Task statement: Lines that include the string "icon" are the ones to copy from the entries below.

§

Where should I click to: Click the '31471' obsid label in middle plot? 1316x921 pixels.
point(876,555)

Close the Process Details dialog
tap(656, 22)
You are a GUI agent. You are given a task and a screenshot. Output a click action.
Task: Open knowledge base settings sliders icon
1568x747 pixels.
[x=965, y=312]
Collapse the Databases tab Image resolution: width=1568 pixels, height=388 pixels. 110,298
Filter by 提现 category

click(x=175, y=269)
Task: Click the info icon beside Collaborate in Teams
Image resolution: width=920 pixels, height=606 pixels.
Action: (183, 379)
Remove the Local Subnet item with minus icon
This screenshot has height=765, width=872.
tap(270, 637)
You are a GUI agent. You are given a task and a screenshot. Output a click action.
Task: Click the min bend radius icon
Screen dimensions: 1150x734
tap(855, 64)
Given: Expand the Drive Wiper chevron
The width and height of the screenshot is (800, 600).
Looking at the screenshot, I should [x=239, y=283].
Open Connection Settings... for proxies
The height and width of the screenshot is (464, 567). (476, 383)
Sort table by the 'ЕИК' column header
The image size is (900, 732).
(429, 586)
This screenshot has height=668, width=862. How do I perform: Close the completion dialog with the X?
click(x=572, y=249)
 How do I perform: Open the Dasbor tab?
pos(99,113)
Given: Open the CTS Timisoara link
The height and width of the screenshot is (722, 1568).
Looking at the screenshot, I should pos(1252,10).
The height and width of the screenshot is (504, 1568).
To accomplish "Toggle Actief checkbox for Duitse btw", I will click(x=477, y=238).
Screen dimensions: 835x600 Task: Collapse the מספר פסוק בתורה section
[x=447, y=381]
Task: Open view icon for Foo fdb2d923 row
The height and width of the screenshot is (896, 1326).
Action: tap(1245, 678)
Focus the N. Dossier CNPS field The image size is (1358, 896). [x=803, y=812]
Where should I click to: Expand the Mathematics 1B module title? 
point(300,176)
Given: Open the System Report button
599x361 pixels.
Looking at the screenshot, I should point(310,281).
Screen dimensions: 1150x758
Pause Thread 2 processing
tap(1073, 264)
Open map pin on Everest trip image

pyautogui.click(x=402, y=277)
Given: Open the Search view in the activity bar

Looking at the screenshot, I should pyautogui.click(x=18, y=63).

§

Response for this exercise:
Task: Open knowledge base settings sliders icon
Task: Click the info icon beside Collaborate in Teams
Remove the Local Subnet item with minus icon
Task: Click the min bend radius icon
Task: Open view icon for Foo fdb2d923 row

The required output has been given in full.